LA MITAD DE LOS JÓVENES SUFREN PROBLEMAS DE OÍDO DESPUÉS DE UN CONCIERTO DE ROCK

 

Conciertos, discotecas y bares musicales constituyen una grave amenaza para los oídos de los jóvenes, según un estudio que acaba de publicar el Instituto Real Británico de Personas Sordas (RNID), razón por la que acaban de iniciar una campaña a fin de advertir de los peligros de escuchar la música demasiado alta.
Según la encuesta, casi la mitad de los jóvenes sufren problemas auditivos después de presenciar un concierto de rock. Los principales síntomas -como zumbidos o pérdidas parciales de la audición- desaparecen al cabo de algunas horas en la mayoría de los casos pero, en opinión de los expertos que han elaborado el estudio, el daño ya se ha producido. “La tragedia es que este tipo de pérdida del oído es fácil de prevenir pero una vez el daño está hecho ya no tiene cura”, ha declarado James Strachan, presidente del RNID.
Los conciertos de rock, los bares musicales y las discotecas emiten sonidos de más de 120 decibelios, un ruido superior al que produce un martillo neumático. En los puestos de trabajo los empleados están obligados a llevar protecciones auditivas cuando el volumen de sonido supera los 85 decibelios.

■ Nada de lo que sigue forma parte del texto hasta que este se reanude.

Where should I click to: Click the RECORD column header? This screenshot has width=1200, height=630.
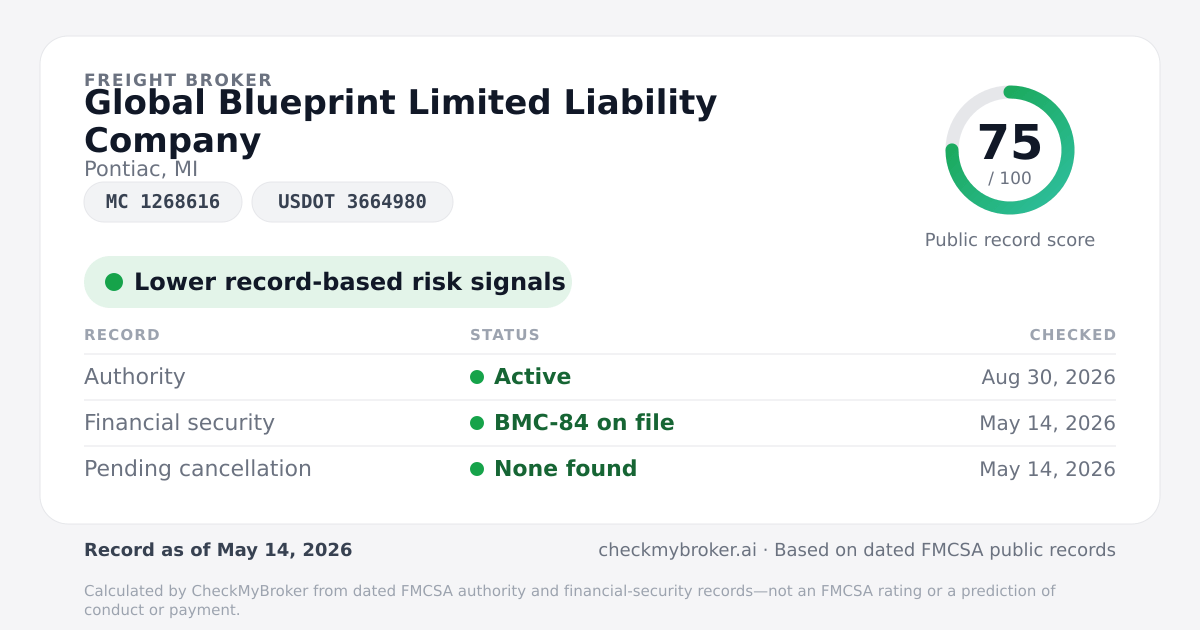tap(122, 335)
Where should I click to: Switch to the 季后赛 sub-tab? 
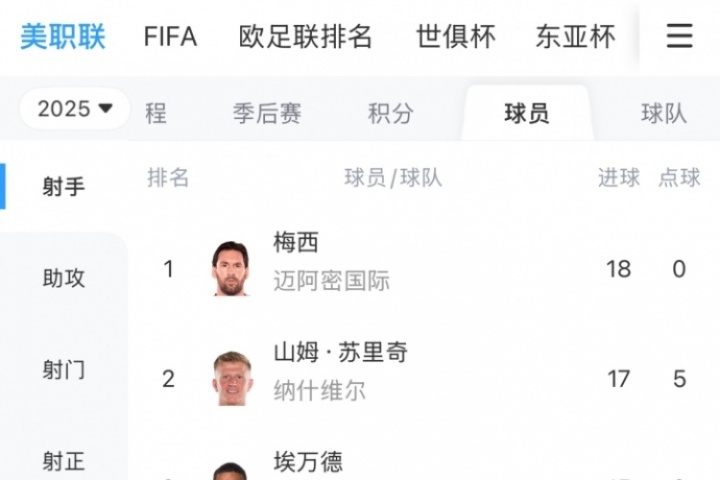[267, 114]
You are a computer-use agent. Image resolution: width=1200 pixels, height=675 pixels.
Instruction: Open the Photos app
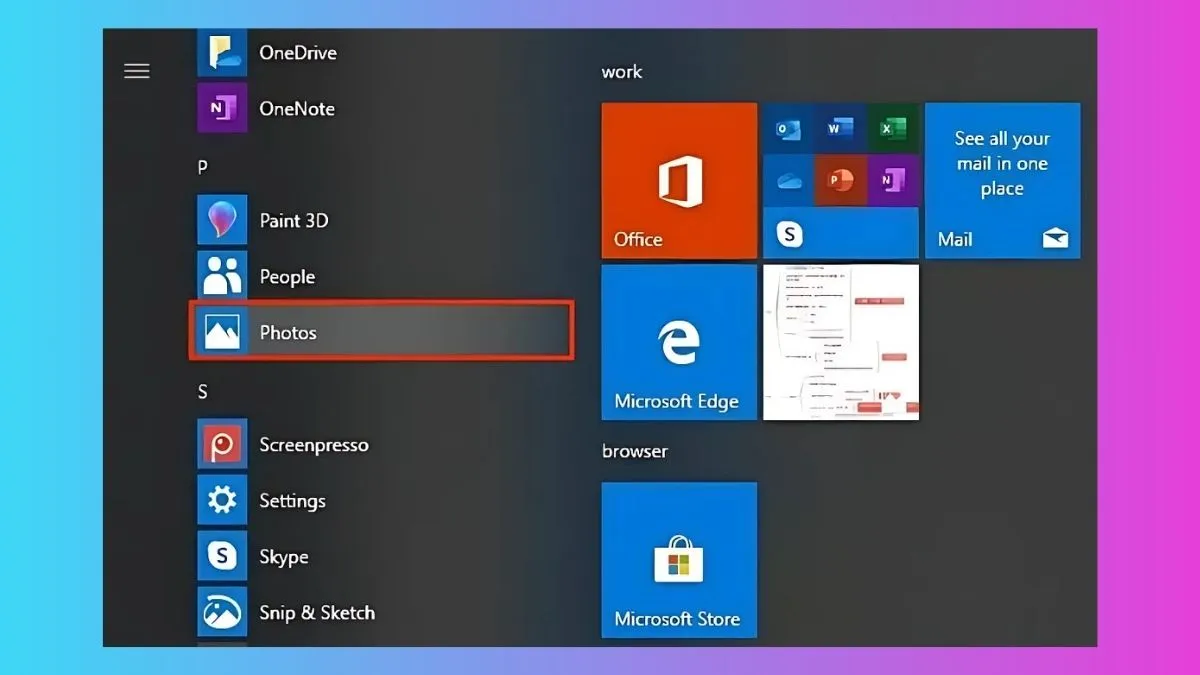pos(289,332)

El estudio -realizado entre 366 jóvenes de entre 16 y 34 años- advierte que el 80% de los jóvenes que acude a conciertos o discotecas no prestan atención a la salud de su oído. Sin embargo, el 62% de los clientes de discotecas y el 72% de las personas que regularmente acuden a conciertos de rock aseguran haber sufrido trastornos auditivos. Según el mismo estudio, el número de jóvenes expuestos a música alta con problemas de oído se ha triplicado desde 1980. Los datos del RNID coinciden con otro estudio noruego en el que se concluyó que en la última década la pérdida de audición entre los jóvenes de 18 años aumentó de un 15% a un 35%.
La publicación de estos datos ha servido para el lanzamiento de una campaña informativa sobre los peligros de la música a todo volumen. El peligro es especialmente grave entre las personas que trabajan en el sector. Por ello, muchos “pinchadiscos”, músicos, camareros de discotecas o técnicos de sonido llevan tapones en las orejas. En la campaña de prevención participan estrellas de la música británica como Boy George, Judge Jules o Tall Paul.